(Beginning of SOURCE DATA)
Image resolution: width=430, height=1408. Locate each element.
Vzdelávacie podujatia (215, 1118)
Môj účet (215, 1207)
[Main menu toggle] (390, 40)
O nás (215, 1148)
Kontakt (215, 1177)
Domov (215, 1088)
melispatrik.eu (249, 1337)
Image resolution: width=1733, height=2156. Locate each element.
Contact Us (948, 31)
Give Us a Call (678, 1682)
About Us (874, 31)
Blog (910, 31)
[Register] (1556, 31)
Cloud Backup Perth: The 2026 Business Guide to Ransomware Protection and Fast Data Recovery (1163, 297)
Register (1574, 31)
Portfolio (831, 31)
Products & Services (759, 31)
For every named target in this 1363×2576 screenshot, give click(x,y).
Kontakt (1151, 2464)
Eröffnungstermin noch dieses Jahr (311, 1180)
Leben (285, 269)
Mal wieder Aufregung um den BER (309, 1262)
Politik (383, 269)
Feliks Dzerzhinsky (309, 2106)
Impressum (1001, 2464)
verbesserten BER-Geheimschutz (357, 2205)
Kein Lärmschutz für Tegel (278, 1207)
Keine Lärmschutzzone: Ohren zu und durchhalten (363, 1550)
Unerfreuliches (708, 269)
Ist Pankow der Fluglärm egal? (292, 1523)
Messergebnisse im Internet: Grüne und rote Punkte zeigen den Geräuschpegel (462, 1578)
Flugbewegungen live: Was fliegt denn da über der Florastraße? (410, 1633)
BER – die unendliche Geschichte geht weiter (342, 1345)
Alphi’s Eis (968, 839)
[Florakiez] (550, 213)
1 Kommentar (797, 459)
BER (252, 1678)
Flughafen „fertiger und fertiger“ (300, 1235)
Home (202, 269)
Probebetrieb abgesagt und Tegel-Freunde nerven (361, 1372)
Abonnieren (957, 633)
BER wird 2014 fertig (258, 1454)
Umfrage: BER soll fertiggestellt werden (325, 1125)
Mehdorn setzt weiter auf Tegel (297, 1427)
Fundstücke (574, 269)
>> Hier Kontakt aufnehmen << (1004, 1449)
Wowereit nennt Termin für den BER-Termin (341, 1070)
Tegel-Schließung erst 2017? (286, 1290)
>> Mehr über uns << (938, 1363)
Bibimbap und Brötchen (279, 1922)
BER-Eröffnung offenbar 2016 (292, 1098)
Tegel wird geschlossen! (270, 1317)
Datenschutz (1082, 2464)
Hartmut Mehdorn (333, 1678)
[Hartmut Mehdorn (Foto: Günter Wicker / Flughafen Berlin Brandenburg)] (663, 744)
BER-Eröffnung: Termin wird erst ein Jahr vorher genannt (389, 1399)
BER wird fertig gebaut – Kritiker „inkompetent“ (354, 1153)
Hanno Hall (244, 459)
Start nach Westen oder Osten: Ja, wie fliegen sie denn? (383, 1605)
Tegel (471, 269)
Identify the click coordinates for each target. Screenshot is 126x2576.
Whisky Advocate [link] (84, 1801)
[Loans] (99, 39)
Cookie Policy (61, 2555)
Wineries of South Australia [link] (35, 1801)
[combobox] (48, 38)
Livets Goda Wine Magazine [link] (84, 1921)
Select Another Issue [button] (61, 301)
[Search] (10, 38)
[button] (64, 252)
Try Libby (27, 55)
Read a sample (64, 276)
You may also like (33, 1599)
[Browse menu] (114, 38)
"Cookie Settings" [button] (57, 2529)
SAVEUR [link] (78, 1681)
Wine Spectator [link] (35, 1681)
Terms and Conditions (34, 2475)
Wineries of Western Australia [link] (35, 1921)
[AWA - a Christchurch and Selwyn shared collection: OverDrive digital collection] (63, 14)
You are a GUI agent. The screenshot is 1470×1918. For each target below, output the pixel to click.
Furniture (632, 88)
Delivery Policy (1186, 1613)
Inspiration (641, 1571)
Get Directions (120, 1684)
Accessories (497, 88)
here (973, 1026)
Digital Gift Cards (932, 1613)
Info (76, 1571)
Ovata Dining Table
(End of SOURCE DATA)
▸ **WORK ORDER**
Set the data down once more, exactly as it stands.

▸ **RESPONSE TO THIS TASK**
Image resolution: width=430, height=1408. Locate each element.
Vzdelávacie podujatia (215, 1118)
Môj účet (215, 1207)
[Main menu toggle] (390, 40)
O nás (215, 1148)
Kontakt (215, 1177)
Domov (215, 1088)
melispatrik.eu (249, 1337)
Image resolution: width=1733, height=2156. Locate each element.
Contact Us (948, 31)
Give Us a Call (678, 1682)
About Us (874, 31)
Blog (910, 31)
[Register] (1556, 31)
Cloud Backup Perth: The 2026 Business Guide to Ransomware Protection and Fast Data Recovery (1163, 297)
Register (1574, 31)
Portfolio (831, 31)
Products & Services (759, 31)
For every named target in this 1363×2576 screenshot, give click(x,y).
Kontakt (1151, 2464)
Eröffnungstermin noch dieses Jahr (311, 1180)
Leben (285, 269)
Mal wieder Aufregung um den BER (309, 1262)
Politik (383, 269)
Feliks Dzerzhinsky (309, 2106)
Impressum (1001, 2464)
verbesserten BER-Geheimschutz (357, 2205)
Kein Lärmschutz für Tegel (278, 1207)
Keine Lärmschutzzone: Ohren zu und durchhalten (363, 1550)
Unerfreuliches (708, 269)
Ist Pankow der Fluglärm egal? (292, 1523)
Messergebnisse im Internet: Grüne und rote Punkte zeigen den Geräuschpegel (462, 1578)
Flugbewegungen live: Was fliegt denn da über der Florastraße? (410, 1633)
BER – die unendliche Geschichte geht weiter (342, 1345)
Alphi’s Eis (968, 839)
[Florakiez] (550, 213)
1 Kommentar (797, 459)
BER (252, 1678)
Flughafen „fertiger und fertiger“ (300, 1235)
Home (202, 269)
Probebetrieb abgesagt und Tegel-Freunde nerven (361, 1372)
Abonnieren (957, 633)
BER wird 2014 fertig (258, 1454)
Umfrage: BER soll fertiggestellt werden (325, 1125)
Mehdorn setzt weiter auf Tegel (297, 1427)
Fundstücke (574, 269)
>> Hier Kontakt aufnehmen << (1004, 1449)
Wowereit nennt Termin für den BER-Termin (341, 1070)
Tegel-Schließung erst 2017? (286, 1290)
>> Mehr über uns << (938, 1363)
Bibimbap und Brötchen (279, 1922)
BER-Eröffnung offenbar 2016 (292, 1098)
Tegel wird geschlossen! (270, 1317)
Datenschutz (1082, 2464)
Hartmut Mehdorn (333, 1678)
[Hartmut Mehdorn (Foto: Günter Wicker / Flughafen Berlin Brandenburg)] (663, 744)
BER-Eröffnung: Termin wird erst ein Jahr vorher genannt (389, 1399)
BER wird fertig gebaut – Kritiker „inkompetent“ (354, 1153)
Hanno Hall (244, 459)
Start nach Westen oder Osten: Ja, wie fliegen sie denn? (383, 1605)
Tegel (471, 269)
Identify the click coordinates for each target. Screenshot is 126x2576.
Whisky Advocate [link] (84, 1801)
[Loans] (99, 39)
Cookie Policy (61, 2555)
Wineries of South Australia [link] (35, 1801)
[combobox] (48, 38)
Livets Goda Wine Magazine [link] (84, 1921)
Select Another Issue [button] (61, 301)
[Search] (10, 38)
[button] (64, 252)
Try Libby (27, 55)
Read a sample (64, 276)
You may also like (33, 1599)
[Browse menu] (114, 38)
"Cookie Settings" [button] (57, 2529)
SAVEUR [link] (78, 1681)
Wine Spectator [link] (35, 1681)
Terms and Conditions (34, 2475)
Wineries of Western Australia [link] (35, 1921)
[AWA - a Christchurch and Selwyn shared collection: OverDrive digital collection] (63, 14)
You are a GUI agent. The screenshot is 1470×1918. For each target below, output the pixel to click.
Furniture (632, 88)
Delivery Policy (1186, 1613)
Inspiration (641, 1571)
Get Directions (120, 1684)
Accessories (497, 88)
here (973, 1026)
Digital Gift Cards (932, 1613)
Info (76, 1571)
Ovata Dining Table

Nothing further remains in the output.